- Short task -
Retype the lines of the material starting at the one containing "You are a computer-use" and ending at the one containing "click(645, 783)", both included. Leave the pictures out.

- Pointing data for screenshots -
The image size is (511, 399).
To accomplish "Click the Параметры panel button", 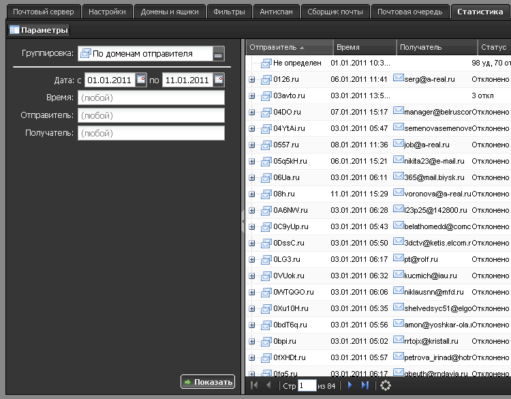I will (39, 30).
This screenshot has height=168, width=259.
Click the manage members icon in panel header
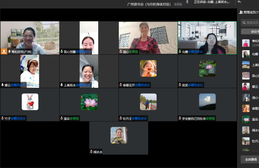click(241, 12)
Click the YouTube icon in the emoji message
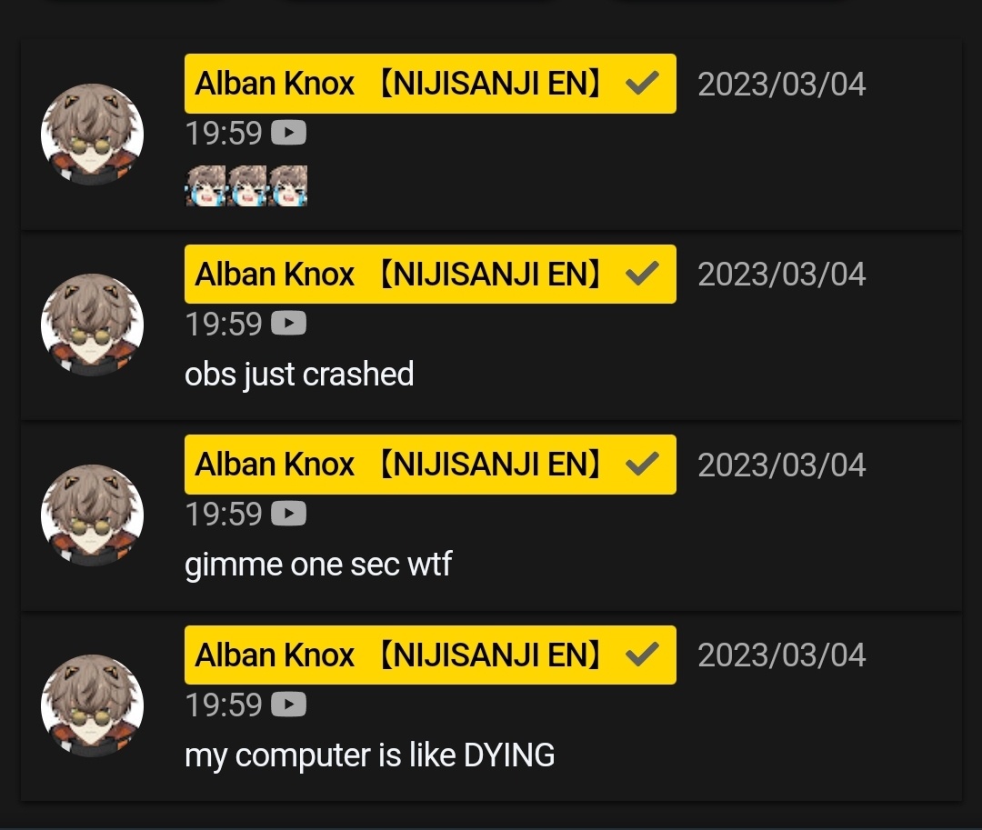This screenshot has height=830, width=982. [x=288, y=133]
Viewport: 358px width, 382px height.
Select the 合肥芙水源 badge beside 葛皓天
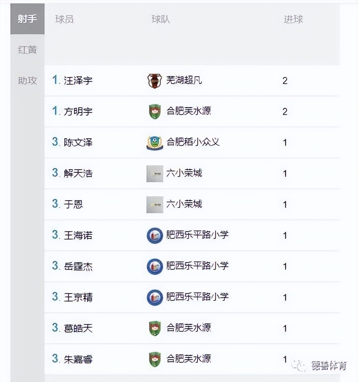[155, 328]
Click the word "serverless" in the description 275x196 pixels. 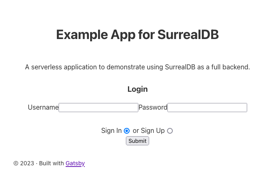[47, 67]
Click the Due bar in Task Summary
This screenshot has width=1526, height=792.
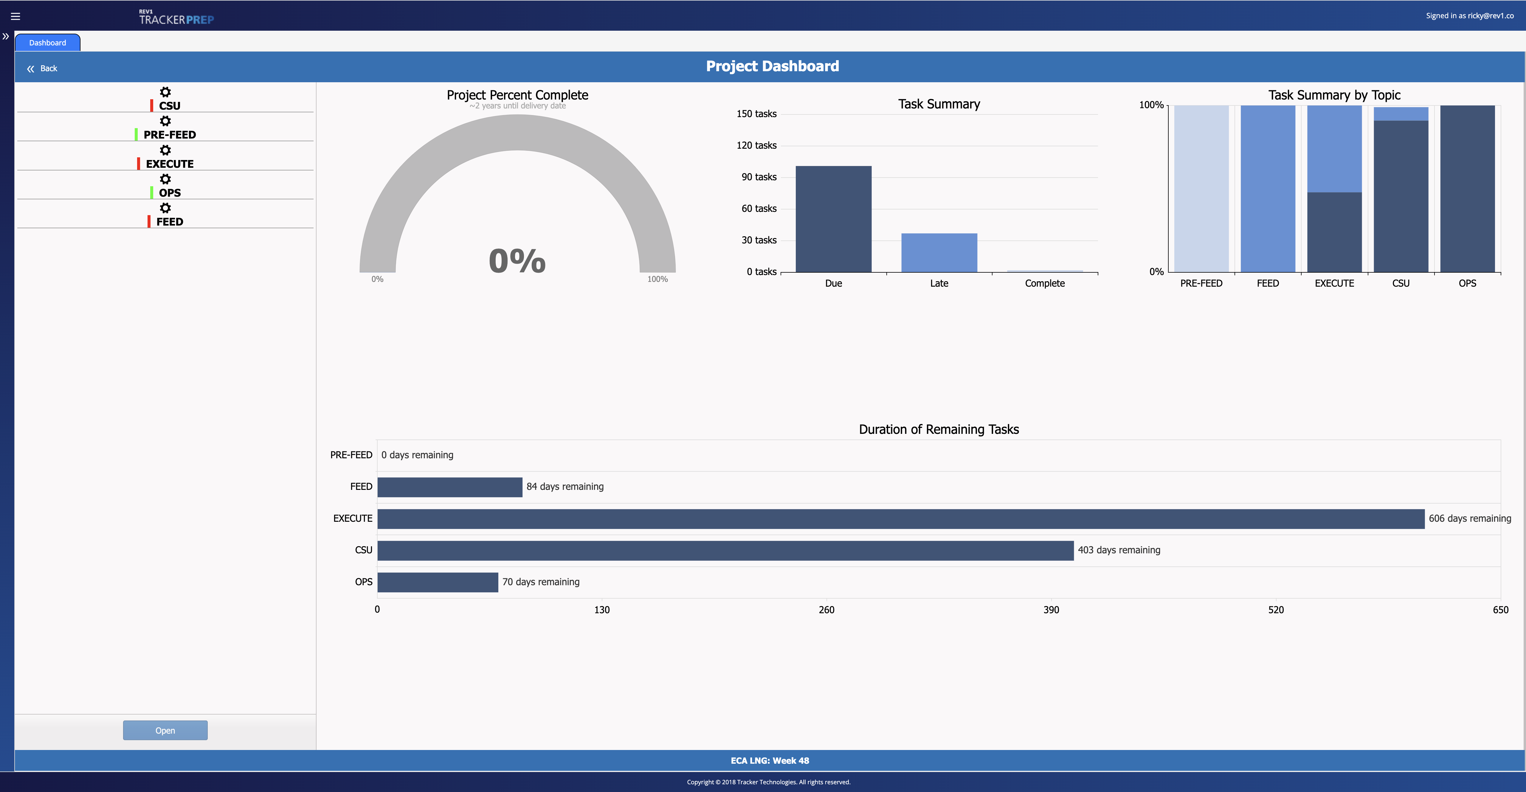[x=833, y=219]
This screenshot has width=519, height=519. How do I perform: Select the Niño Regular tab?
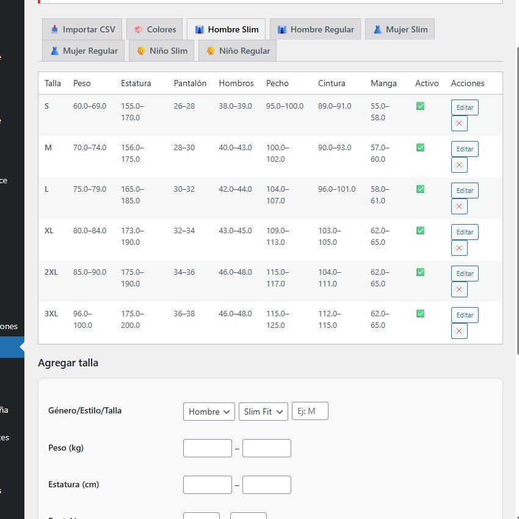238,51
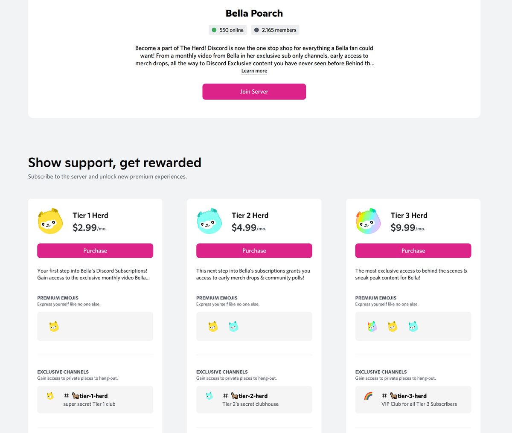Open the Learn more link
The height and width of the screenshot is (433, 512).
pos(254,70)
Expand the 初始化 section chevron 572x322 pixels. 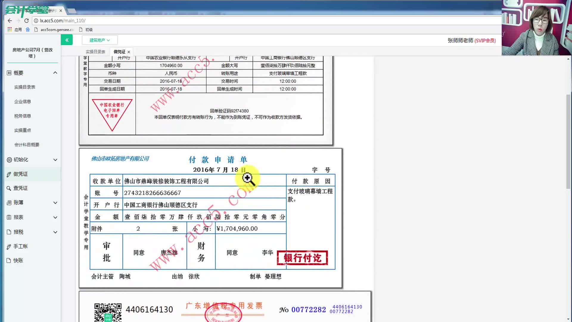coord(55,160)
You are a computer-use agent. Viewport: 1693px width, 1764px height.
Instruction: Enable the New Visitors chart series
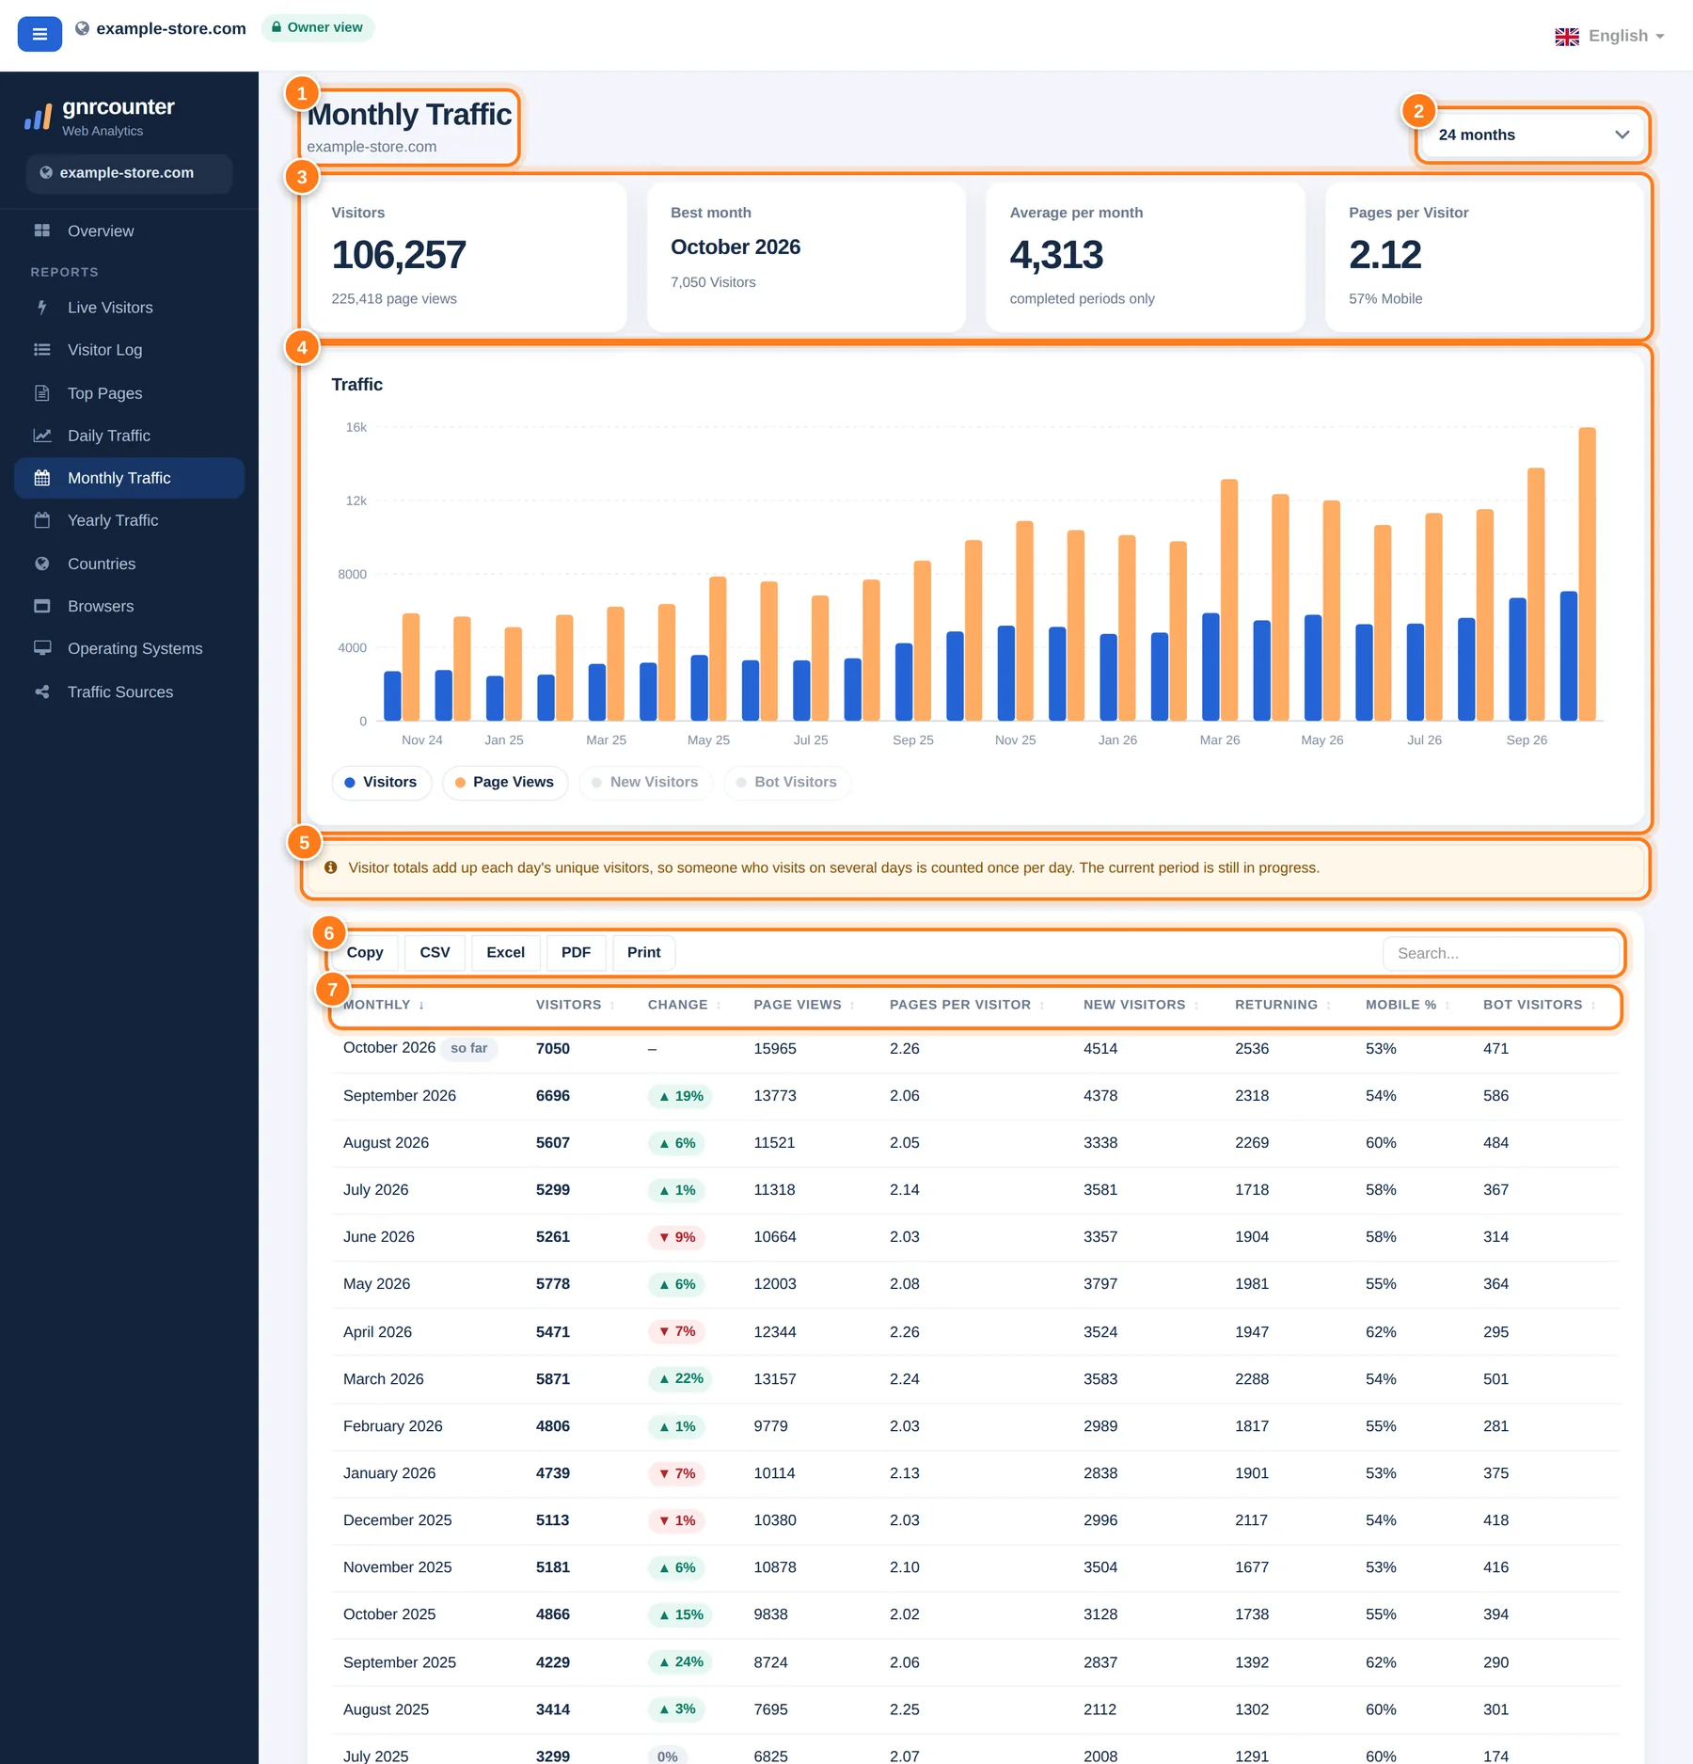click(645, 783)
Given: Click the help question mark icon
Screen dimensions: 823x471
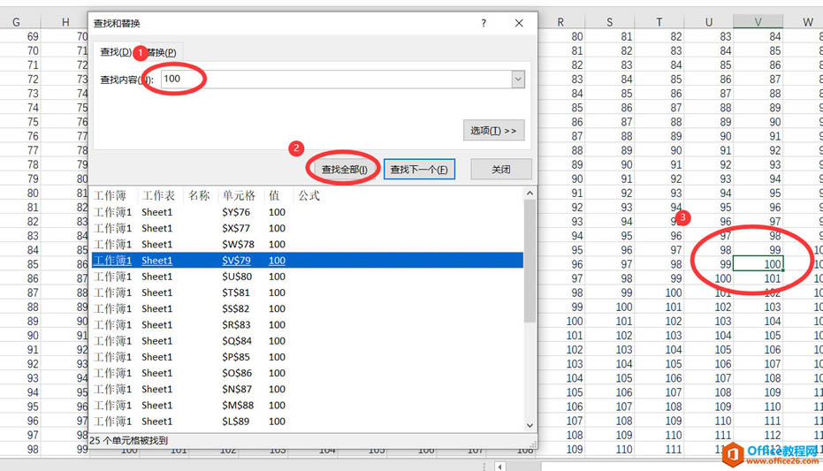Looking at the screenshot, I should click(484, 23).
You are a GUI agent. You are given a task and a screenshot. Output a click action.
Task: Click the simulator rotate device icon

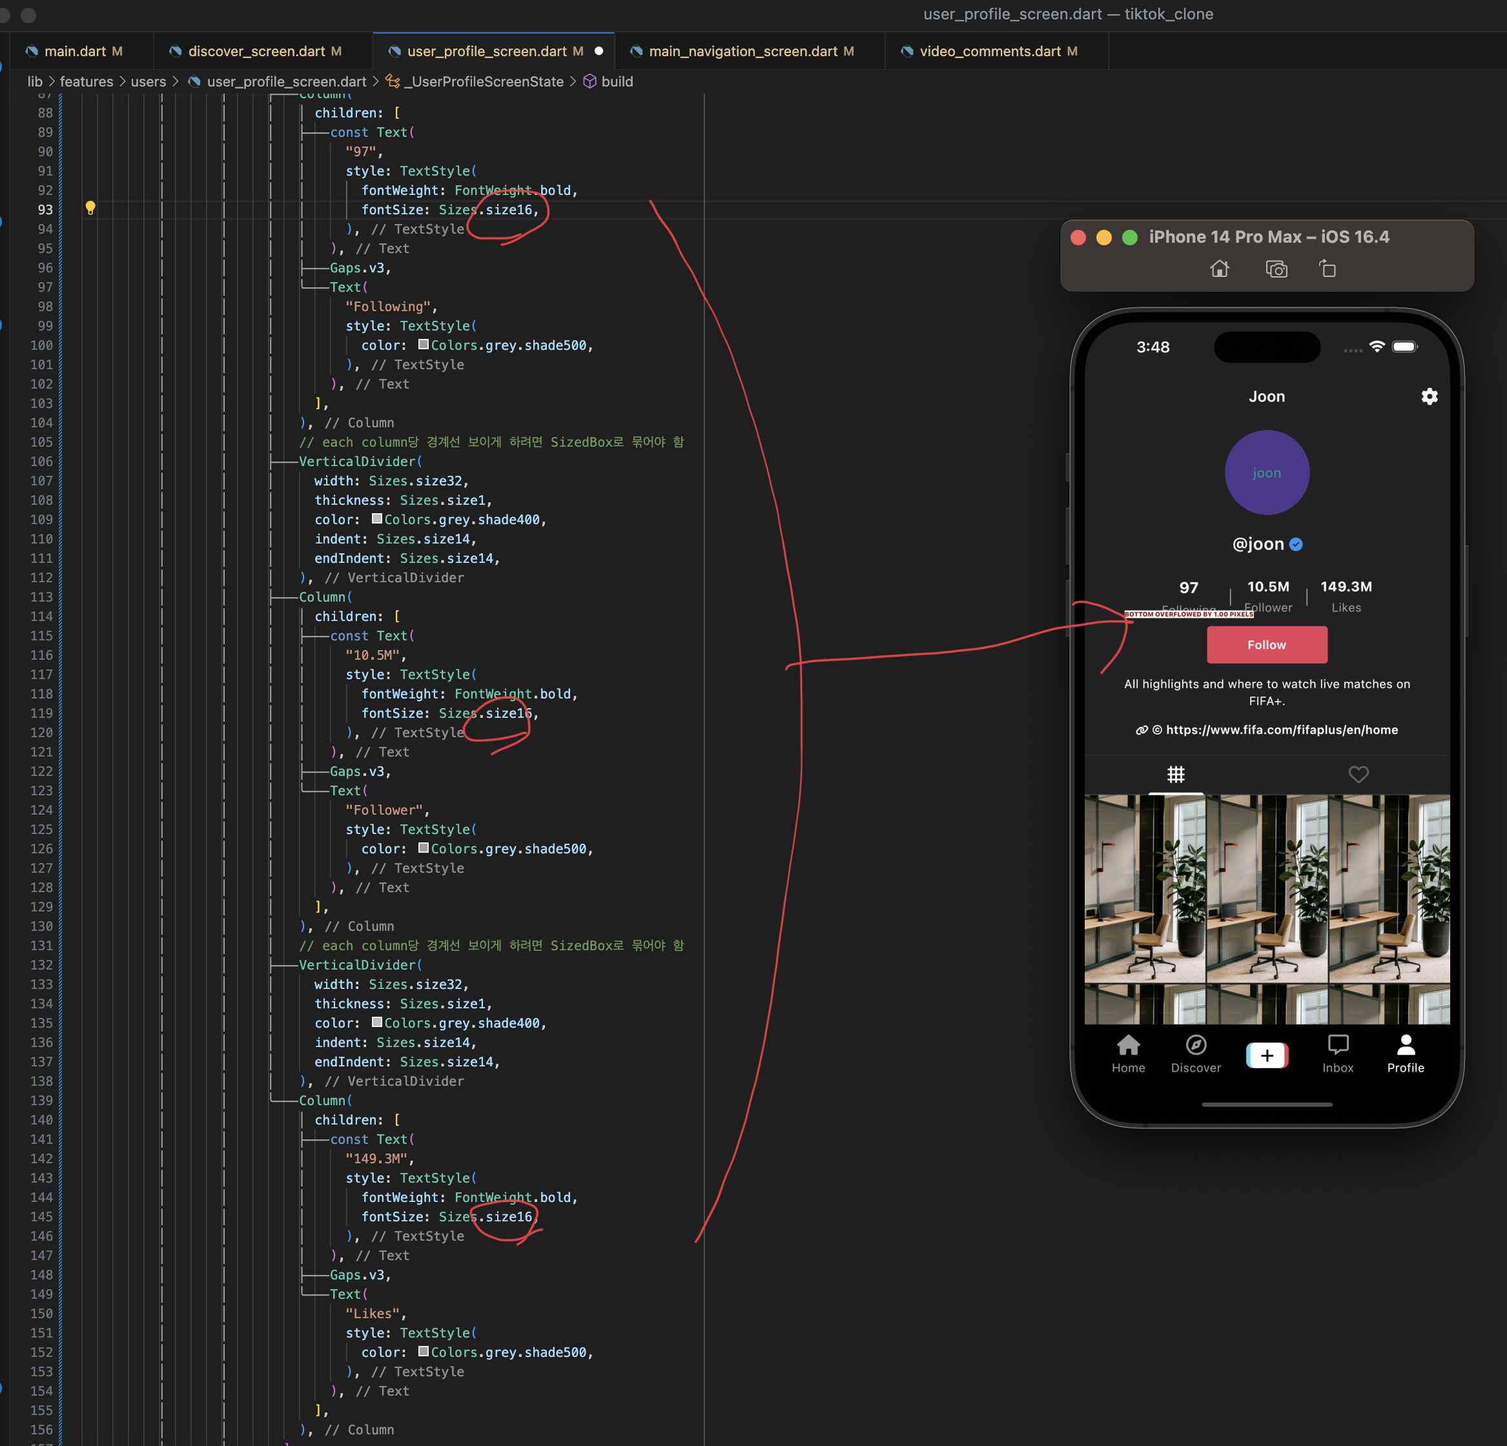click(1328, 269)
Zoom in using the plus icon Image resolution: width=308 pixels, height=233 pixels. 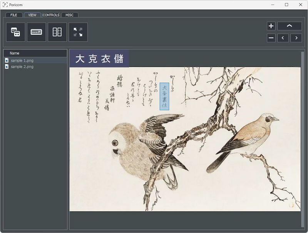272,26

- Output for this exercise -
You are a computer-use agent. Viewport: 1693px width, 1764px height.
Instruction: Enable the New Visitors chart series
click(645, 783)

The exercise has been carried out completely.